Records provided:
=== Section Start ===
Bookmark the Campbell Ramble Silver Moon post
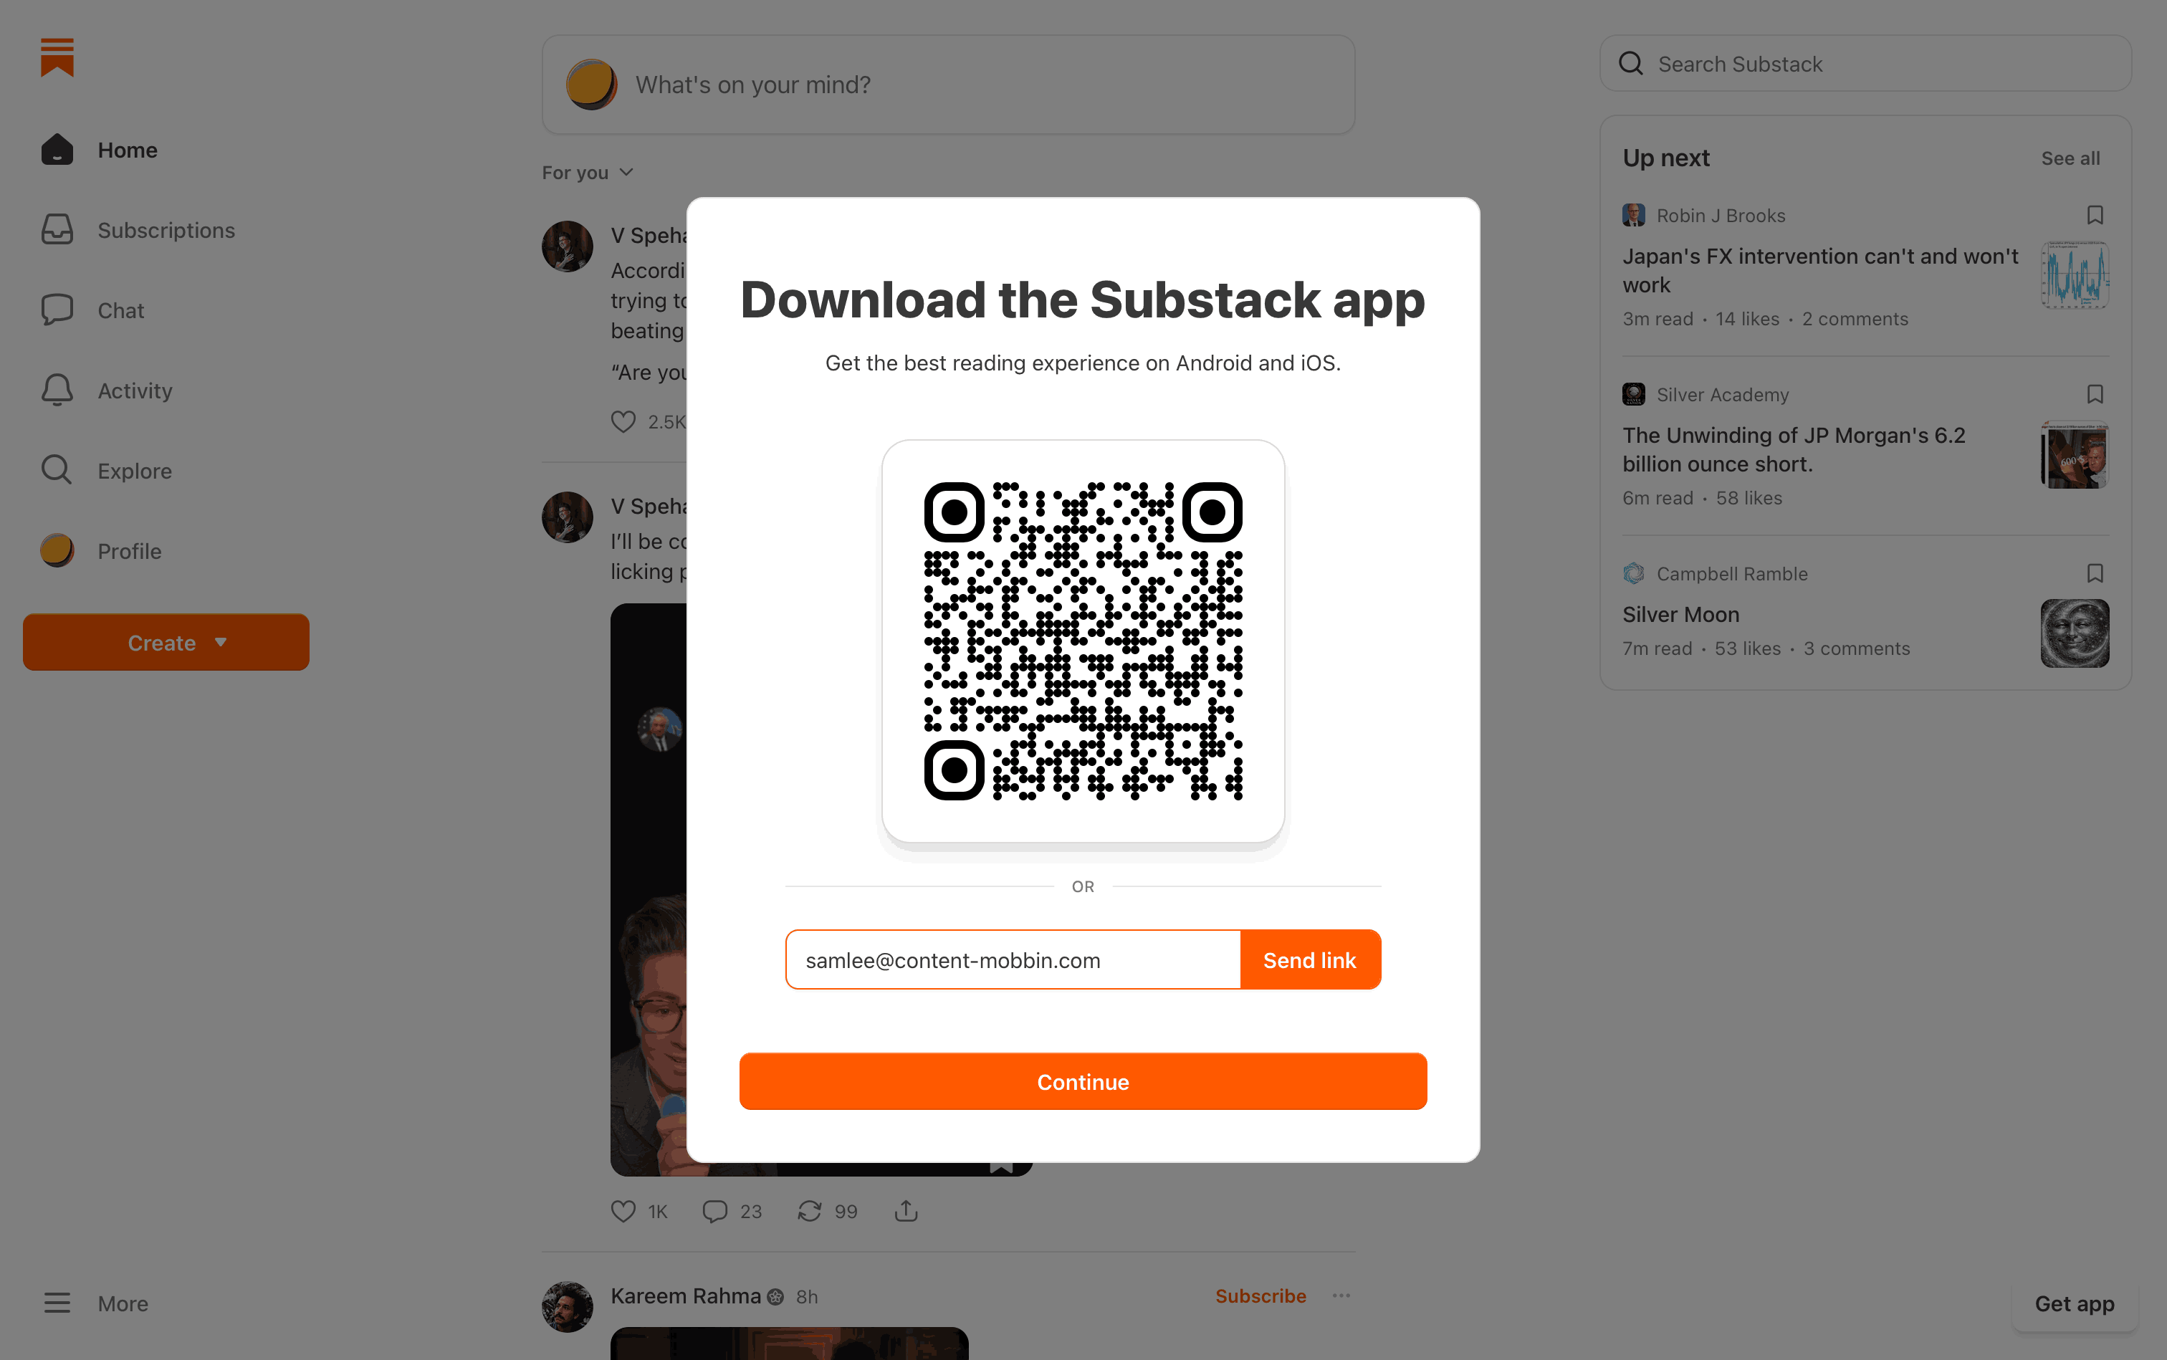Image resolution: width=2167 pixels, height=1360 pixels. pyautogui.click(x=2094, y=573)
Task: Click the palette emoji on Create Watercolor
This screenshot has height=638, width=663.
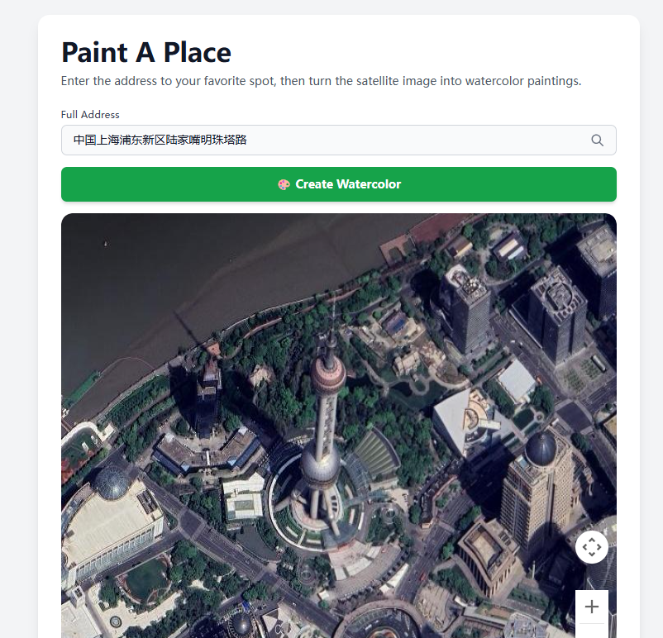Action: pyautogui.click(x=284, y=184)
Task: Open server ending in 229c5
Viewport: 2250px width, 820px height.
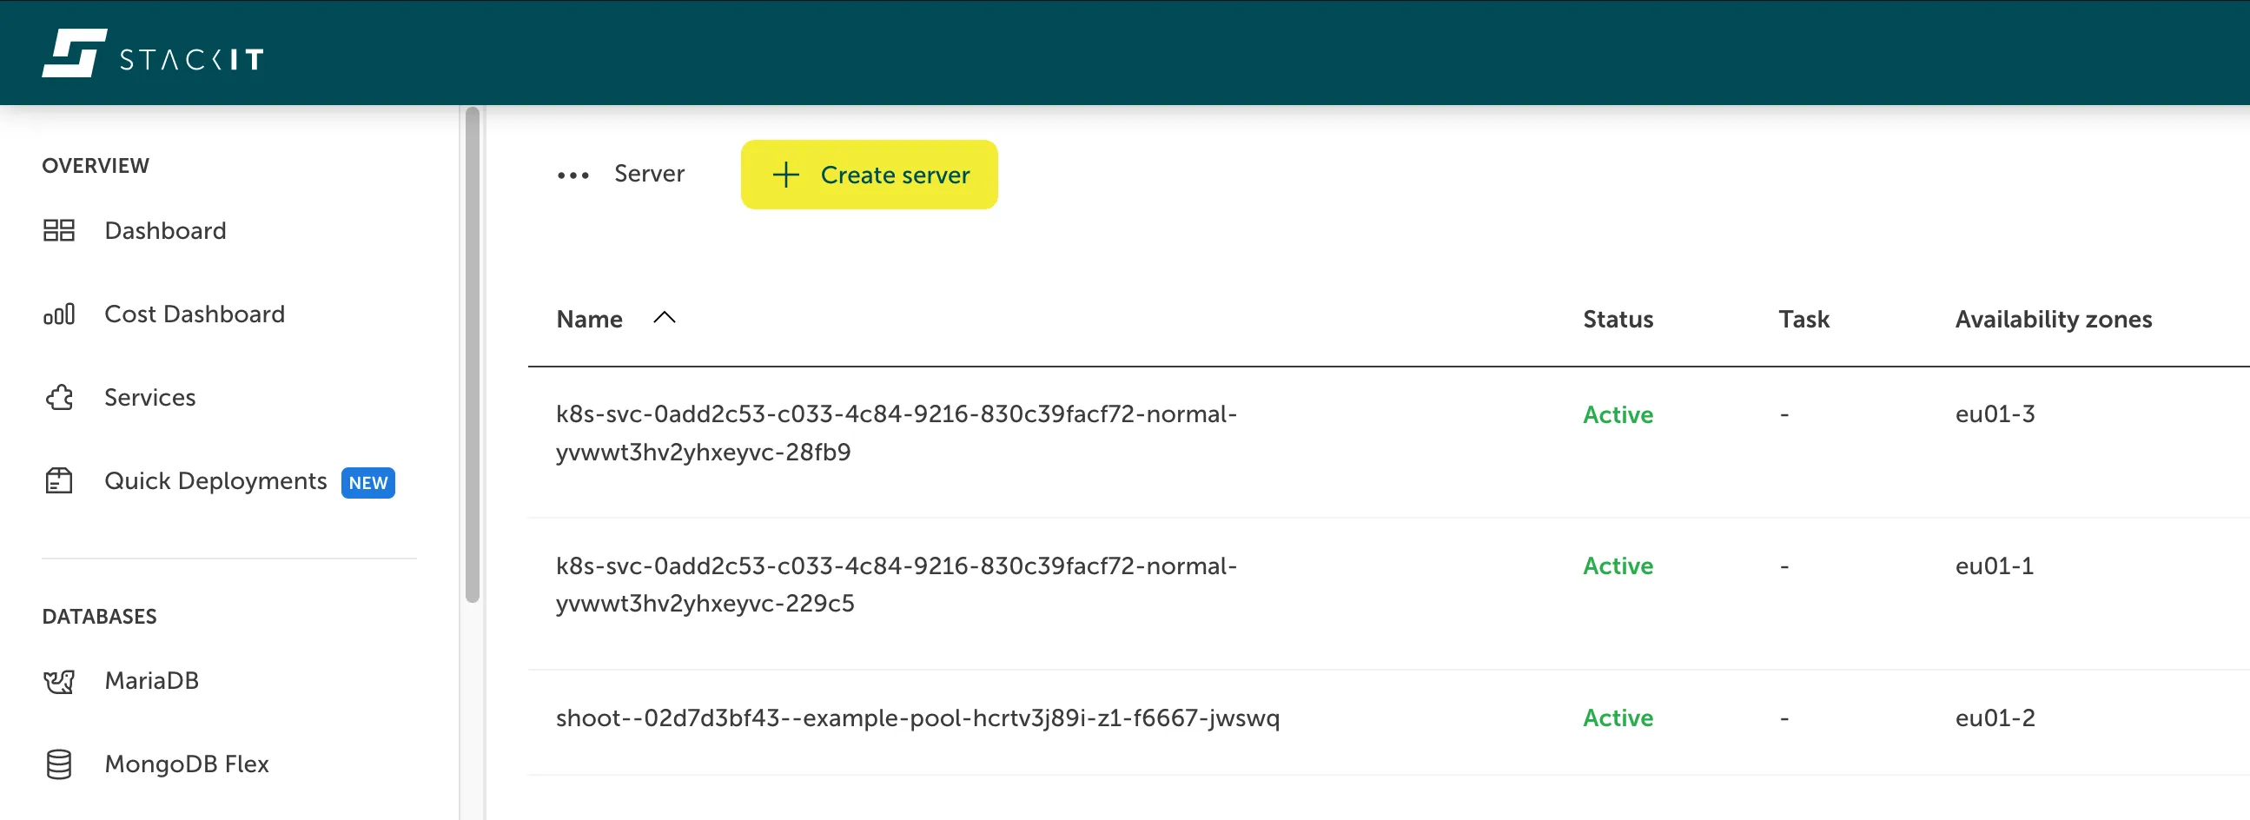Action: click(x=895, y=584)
=== Section End ===
What you should do: Each record above goes into the copy word for word; the pictures do not.

Written solution:
Bookmark the Campbell Ramble Silver Moon post
Image resolution: width=2167 pixels, height=1360 pixels. pyautogui.click(x=2094, y=573)
Task: Click the palette emoji on Create Watercolor
This screenshot has height=638, width=663.
Action: pyautogui.click(x=284, y=184)
Task: Open server ending in 229c5
Viewport: 2250px width, 820px height.
Action: click(x=895, y=584)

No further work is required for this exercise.